Like David, Solomon son of David is greatly revered in Bābī- Bahā’ī sources. The Bāb knew of Solomon as a paragon of knowledge and one universally accepted (K. Panj.S:28). In his chronologically Islamo-biblical Lawh-i Ḥikmat (Tablet of Wisdom), Baha'u'llah, like Shaykh Aḥmad and others (JK 1/2:96), refers to Pythagoras (6th cent. BCE?) as a contemporary of Solomon (c. 986-930) and one who "acquired wisdom (al-ḥikmah) from the treasury of prophethood (ma`dan al-nubuwwah), Empedocles [c.493-433], who distinguished himself in philosophy (al-ḥikmat), was a contemporary of David (Ar. fī zamān dāwūd) (c.1037-967 BCE), while Pythagoras [6th cent. BCE.?] lived in the days (fī zamān) of Solomon [c. 986-930 BCE], son of David, and acquired al-ḥikma ("wisdom) from the treasury of prophethood [ = Solomon?] (ma`dan al-nubuwwa). (TB 45/ tr.145)

Bahā’ī attempts to resolve the chronological disparities in the above passage originate with AB* and SE*.1
`Abd al-Baha' in a letter to the British Bahā’ī Ethel Rosenberg held that histories prior to Alexander the Great (d. 323 BCE) were "very confused", adding that statements in the Lawh-i.Ḥikma (Tablet of Wisdom of Baha'u'llah) were in accordance with eastern historical records (see Mā’idih 2:65-7). Shoghi Effendi, on the other hand, indicated that Bahā’īs need not take too literally the reference to the contemporaraneousness of Pythagoras and Solomon since the meaning of fī zamān (lit. "in the time") may be "far more elastic" than the English word "contemporary" implies (Letter written on behalf of SE* dated 15 February 1947).

In his analysis of this data Cole has argued that the chronology of the L.ḥikmat is indebted to Sunnī historical works, most notably the al-Milal wa’l-niḥal of al-Shahrastānī and the al-Mukhtaṣar fī akhbār al-bashar of Abū al-Fidā’ (d.1331) which might (directly or indirectly) have been available to BA* himself (Cole, WO 1979:30). This may indeed have been the case through the Acre located library of the al-Jazzār Mosque. It may be though that other Ishrāqī, Shī`ī `school of Isfahan’ or Shaykhī sources lie behind this chronology.

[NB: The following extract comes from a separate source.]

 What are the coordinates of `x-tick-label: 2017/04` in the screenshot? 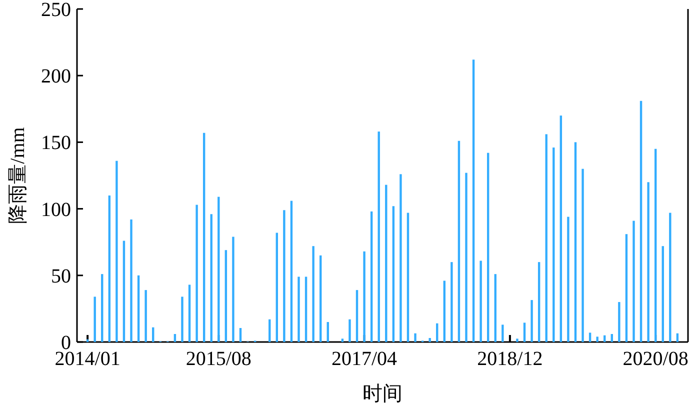 It's located at (365, 359).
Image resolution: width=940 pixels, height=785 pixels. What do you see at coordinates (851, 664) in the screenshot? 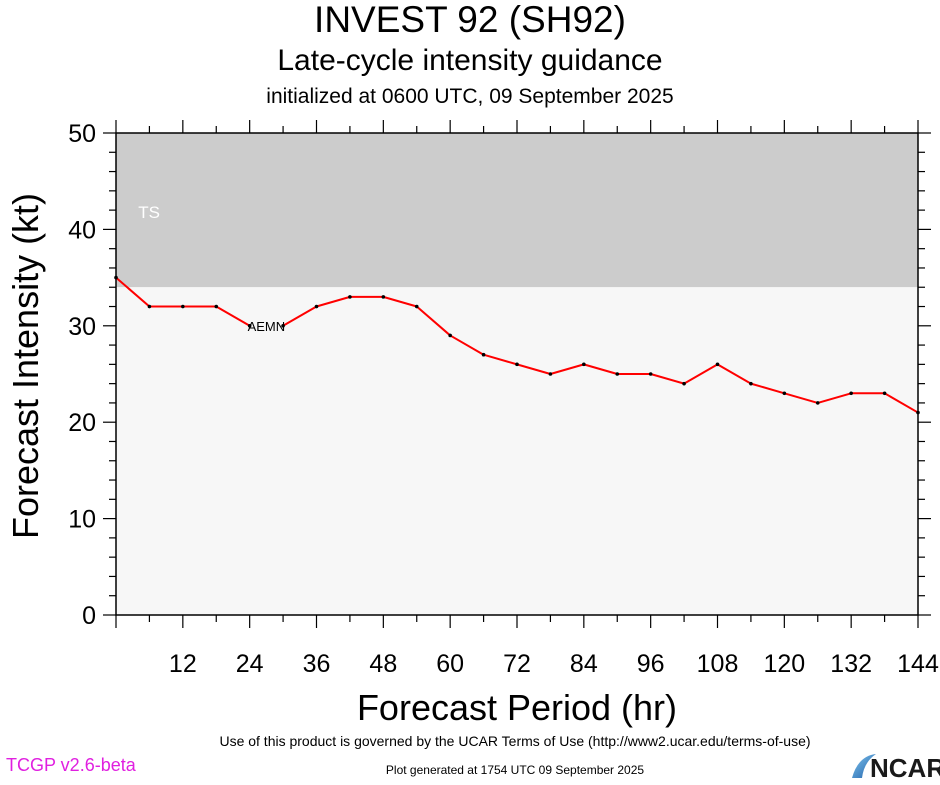
I see `x-tick-label: 132` at bounding box center [851, 664].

The Mūriṣtus [Mūriṭūs? = "Martos" [sic.] of the Lawh-i Hikmah.

The notice regarding the somewhat enigmatic Mūriṣtus [Mūriṭūs?] (= "Martos" [sic.] in Holley, ed. Scriptures :198 [333]) in the same section of the Lawh-i Ḥikma of Baha'u'llah (41/150) may, as Juan Cole also asserts, be (indirectly) derived from al-Qifṭī’s (d. 1248) Tārīkh al-ḥukamā’ (ed. 322 through `Abū al-Fiḍā’?). It was Mūriṣtus (spellings vary, pointing uncertain) who, as detailed in his (?) Ṣan`at al-urghin al-būqī ("On the construction of the flue-pipe organ"), invented a hydraulic organ which could produce very loud, terrifying sounds and be effectively utilized in warfare. Its inventor is mentioned in numerous sources including, for
example, the early (Muntakhab) Ṣiwān al-ḥikma (ed. Dunlop, 82) of Abū Sulayman al-Sijistānī (4th/10th cent.) and the much later Persian Nāsikh al-tāwarīkh (vol. II:15) of Sepher.2

2 See further, Ibn Nadīm [Dodge], Fihrist II: 643; Cheiko, Thālath maqā lāt `Arabiyya... in al-Mashrīq IX (1906), 18ff (21-28); Carra De Vaux, `Le Invention de L-Hydraulis’ REG 21 (1908), 326-340; Farmer, 1931:16ff, `Muriṭus’ EI2 VII:610-11; Rosenthal, 1975 [92]:235-8); Shiloah, 1979: 286-7 (nos. 200-201).